- ABOUT THIS TASK -
Give the lines again, unchanged, starting with the line containing "1400x769 pixels." and ending with the last line of the data below.

- Dataset entries -
========================================================================

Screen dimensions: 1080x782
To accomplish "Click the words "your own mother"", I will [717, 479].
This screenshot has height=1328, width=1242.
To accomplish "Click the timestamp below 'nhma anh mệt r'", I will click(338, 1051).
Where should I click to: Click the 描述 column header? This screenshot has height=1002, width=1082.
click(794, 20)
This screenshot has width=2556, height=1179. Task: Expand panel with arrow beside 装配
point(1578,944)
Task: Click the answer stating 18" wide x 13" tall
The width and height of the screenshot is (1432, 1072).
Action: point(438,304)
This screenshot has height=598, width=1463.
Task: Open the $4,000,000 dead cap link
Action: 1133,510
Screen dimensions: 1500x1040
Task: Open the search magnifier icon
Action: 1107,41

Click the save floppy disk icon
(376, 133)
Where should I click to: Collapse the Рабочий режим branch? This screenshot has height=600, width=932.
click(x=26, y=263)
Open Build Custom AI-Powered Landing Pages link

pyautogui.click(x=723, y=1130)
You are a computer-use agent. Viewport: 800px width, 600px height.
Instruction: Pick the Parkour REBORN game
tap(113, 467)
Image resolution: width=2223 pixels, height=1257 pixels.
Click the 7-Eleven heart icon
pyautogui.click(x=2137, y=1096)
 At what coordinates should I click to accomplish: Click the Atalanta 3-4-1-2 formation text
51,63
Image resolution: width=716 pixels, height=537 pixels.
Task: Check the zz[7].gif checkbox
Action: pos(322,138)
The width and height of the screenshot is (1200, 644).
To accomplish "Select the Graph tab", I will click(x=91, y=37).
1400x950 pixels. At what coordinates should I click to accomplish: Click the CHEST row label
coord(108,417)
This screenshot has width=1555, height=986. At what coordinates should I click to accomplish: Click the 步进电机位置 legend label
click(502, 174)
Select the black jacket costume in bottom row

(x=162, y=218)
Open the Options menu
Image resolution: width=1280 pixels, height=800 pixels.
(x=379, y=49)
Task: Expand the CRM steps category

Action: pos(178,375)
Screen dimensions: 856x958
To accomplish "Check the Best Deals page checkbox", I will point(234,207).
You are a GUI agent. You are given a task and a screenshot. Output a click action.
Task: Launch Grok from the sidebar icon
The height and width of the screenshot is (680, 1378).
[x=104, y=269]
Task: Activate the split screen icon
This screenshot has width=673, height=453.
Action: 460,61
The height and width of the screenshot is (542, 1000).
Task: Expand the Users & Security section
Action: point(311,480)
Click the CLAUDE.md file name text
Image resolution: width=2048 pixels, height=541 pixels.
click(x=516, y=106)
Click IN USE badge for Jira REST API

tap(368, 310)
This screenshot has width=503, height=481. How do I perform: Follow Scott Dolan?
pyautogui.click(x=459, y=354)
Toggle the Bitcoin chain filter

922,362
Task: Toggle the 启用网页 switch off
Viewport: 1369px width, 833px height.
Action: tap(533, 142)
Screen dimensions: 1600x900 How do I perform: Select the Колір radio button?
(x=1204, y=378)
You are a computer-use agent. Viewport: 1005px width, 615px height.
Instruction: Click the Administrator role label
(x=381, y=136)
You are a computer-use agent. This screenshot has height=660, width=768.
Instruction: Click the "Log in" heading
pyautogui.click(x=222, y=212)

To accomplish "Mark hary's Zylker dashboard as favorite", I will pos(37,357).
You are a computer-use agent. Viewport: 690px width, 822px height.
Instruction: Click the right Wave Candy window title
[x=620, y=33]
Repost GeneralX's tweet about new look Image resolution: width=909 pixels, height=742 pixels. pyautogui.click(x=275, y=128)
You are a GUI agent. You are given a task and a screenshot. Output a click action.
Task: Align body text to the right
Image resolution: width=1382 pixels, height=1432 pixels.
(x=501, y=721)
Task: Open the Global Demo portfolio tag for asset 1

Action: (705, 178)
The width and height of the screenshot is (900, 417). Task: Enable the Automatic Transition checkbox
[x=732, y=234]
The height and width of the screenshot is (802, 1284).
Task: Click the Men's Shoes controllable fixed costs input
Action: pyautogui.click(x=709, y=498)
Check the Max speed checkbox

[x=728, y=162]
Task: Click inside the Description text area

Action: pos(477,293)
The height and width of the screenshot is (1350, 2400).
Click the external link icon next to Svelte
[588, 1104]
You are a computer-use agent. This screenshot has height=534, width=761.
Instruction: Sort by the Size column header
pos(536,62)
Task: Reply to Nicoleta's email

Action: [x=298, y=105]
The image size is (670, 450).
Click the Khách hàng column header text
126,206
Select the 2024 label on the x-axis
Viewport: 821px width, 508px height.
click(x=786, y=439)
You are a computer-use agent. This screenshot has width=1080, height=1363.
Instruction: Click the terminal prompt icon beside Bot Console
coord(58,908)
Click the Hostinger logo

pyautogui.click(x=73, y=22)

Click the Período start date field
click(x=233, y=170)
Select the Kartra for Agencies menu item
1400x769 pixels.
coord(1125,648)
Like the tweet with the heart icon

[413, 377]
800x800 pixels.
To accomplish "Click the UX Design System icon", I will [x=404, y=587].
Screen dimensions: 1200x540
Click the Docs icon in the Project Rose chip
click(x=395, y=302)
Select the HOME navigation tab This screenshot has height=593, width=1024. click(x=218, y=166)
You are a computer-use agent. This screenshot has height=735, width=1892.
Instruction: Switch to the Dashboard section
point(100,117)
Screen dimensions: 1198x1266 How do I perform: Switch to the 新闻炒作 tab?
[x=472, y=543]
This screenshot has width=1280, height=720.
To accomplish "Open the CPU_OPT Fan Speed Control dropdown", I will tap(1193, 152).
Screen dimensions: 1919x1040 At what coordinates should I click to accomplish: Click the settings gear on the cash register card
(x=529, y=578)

========================================================================

- RESPONSE FOR THIS EXERCISE -
1400x769 pixels.
coord(1125,648)
Like the tweet with the heart icon

[413, 377]
800x800 pixels.
To accomplish "Click the UX Design System icon", I will [x=404, y=587].
Screen dimensions: 1200x540
Click the Docs icon in the Project Rose chip
click(x=395, y=302)
Select the HOME navigation tab This screenshot has height=593, width=1024. click(x=218, y=166)
You are a computer-use agent. This screenshot has height=735, width=1892.
Instruction: Switch to the Dashboard section
point(100,117)
Screen dimensions: 1198x1266 How do I perform: Switch to the 新闻炒作 tab?
[x=472, y=543]
This screenshot has width=1280, height=720.
To accomplish "Open the CPU_OPT Fan Speed Control dropdown", I will tap(1193, 152).
Screen dimensions: 1919x1040 At what coordinates should I click to accomplish: Click the settings gear on the cash register card
(x=529, y=578)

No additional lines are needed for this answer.